Now I have total five elements which are stoared at five memory location.

I want to print all the five elements but when i print their value I don't get expected value

Code:

#include <stdio.h>

 #include <stdlib.h> 
  
int main() 
{     
    int i;
  
    // Dynamically allocate memory using malloc() 
      int* ptr = (int*)malloc(2 * sizeof(int)); 
  
    // Check if the memory has been successfully 
    // allocated by malloc or not 
    if (ptr != NULL) 
    { 
        // Memory has been successfully allocated 
        printf("Memory successfully allocated using malloc.\n"); 
  
    // Get the elements of the array 
       for (i = 0; i < 2; i++) 
       { 
           printf("The elements of the array are: ");
           scanf ("%d", ptr + i);            
        } 
  
        // Print the elements of the array 
        printf("The elements of the array are: "); 
        for (i = 0; i < 2; i++) 
        { 
            printf("%d, ", *(ptr  + i)); 
        } 
    } 
 
 
        
    // Dynamically allocate memory using malloc() 
      ptr = (int*)realloc(ptr, 3 * sizeof(int)); 
  
    // Check if the memory has been successfully 
    // allocated by malloc or not 
    if (ptr != NULL)
        { 
          printf("\n Enter the 3 more the elements of the array are \n");
    
           // Get the elements of the array 
           for (i = 0; i < 3; i++) 
            { 
                printf("The elements of the array are: ");
                scanf ("%d", ptr + i);            
            } 
  
            // Print the elements of the array 
            printf("\nThe elements of the array are: "); 
            for (i = 0; i < 3; i++) 
            { 
                printf("%d, ", *(ptr  + i)); 
            } 
        }
        
       // Print the elements of the array 
    printf("\nThe elements of the array are: "); 
    for (i = 0; i < 5; i++) 
    { 
      printf("%d, ", *(ptr  + i)); 
     }     
             
        
    return 0; 
}

Memory successfully allocated using malloc.
The elements of the array are: 1
The elements of the array are: 2
The elements of the array are: 1, 2,
Enter the 3 more the elements of the array are
The elements of the array are: 3
The elements of the array are: 4
The elements of the array are: 5


The elements of the array are: 3, 4, 5,
The elements of the array are: 3, 4, 5, 0, 0,

Why I don't get output 1, 2, 3, 4, 5?

Edit : int* ptr = (int*)malloc(5 * sizeof(int));

Why I don't get output 1, 2, 3, 4, 5?

Because the array has only 3 int elements..

Code:

ptr = (int*)realloc(ptr, 3 * sizeof(int));

From my manpages for realloc

The realloc() function changes the size of the memory block pointed to by ptr to size bytes.

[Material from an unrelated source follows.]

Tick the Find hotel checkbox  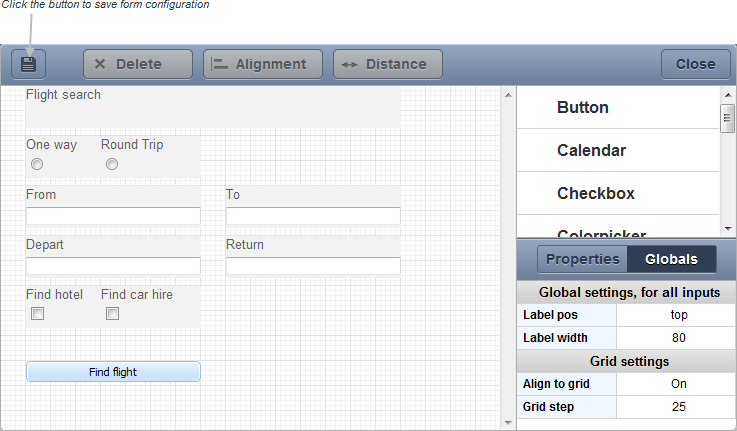pyautogui.click(x=37, y=313)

Try 5 * sizeof(int) and make sure you don't overwrite the first two ints.

Another tip. Avoid using a pointer in realloc and returning the same pointer because if realloc fails you'll get a memory leakage:

Code:

  ptr = realloc( ptr, 5 * sizeof(int) );

Instead, use an auxiliar pointer:

Code:

  int *q;

  q = realloc( ptr, 5 * sizeof(int) );
  if ( q == NULL )
  {
    free( ptr );
    /* ... do something with this fail... */
  }

  /* Successful? Now you can update ptr! */
  ptr = q;

You can create a simple wrapper:

Code:

// reallocate memory returning 1 with successful, 0 if fails.
// update the pointer if successful only.
int reallocmem( void **p, size_t size )
{ return realloc( p, size ) != NULL; }

Usage:

Code:

  if ( reallocmem( (void **)&ptr, 5 * sizeof(int) ) )
  {
    // ... do something with reallocated buffer using ptr...
  }

> // reallocate memory returning 1 with successful, 0 if fails.
That isn't even close to working properly.

Maybe this is going a little too far:

Code:

#include <stdio.h>
#include <stdlib.h>
 
#define ReallocElems(p, nelems, msg) \
    realloc_memory((void**)&(p), (nelems) * sizeof(*(p)), msg)
 
void *realloc_memory(void **p, size_t size, const char *msg) {
    void *q = realloc(*p, size);
    if (!q) {
        if (!msg) return NULL;
        perror(msg);
        free(*p);
        exit(EXIT_FAILURE);
    }
    return *p = q;
}
 
void print(const int *a, size_t size) {
    printf("[");
    for (size_t i = 0; i < size; ++i)
        printf("%s%d", (i == 0 ? "" : ", "), a[i]);
    printf("]\n");
}
 
int main() {
    int *a = NULL;
    int size = 0;
 
    ReallocElems(a, size = 3, "memory error");
    for (int i = 0; i < size; ++i)
        a[i] = i;
 
    print(a, size); // [0,1,2]
 
    {
        int newsize = 8; 
        if (ReallocElems(a, newsize, NULL)) {
            for (int i = size; i < newsize; ++i)
                a[i] = i * 10;
            size = newsize;
        }
        else
            printf("Cannot expand array. Printing old values.\n");
    }
 
    print(a, size); // [0,1,2,40,50,60,70]
 
    free(a);
 
    return 0;
}

Y'all better hope all pointer types have the same representation.
Question 4.9

> I have allocated memory for only four variable but this program show six memory locatios
That's because you counted to 6 and not 4

If you counted to 1000, it would print 1000 consecutive addresses.

It has nothing to do with the amount of memory you allocated.

> I believe my program allocates memory for four integer variabls then adds memory for five integer variabls so there is a total memory allocation for nine variabls
Yes, that's right.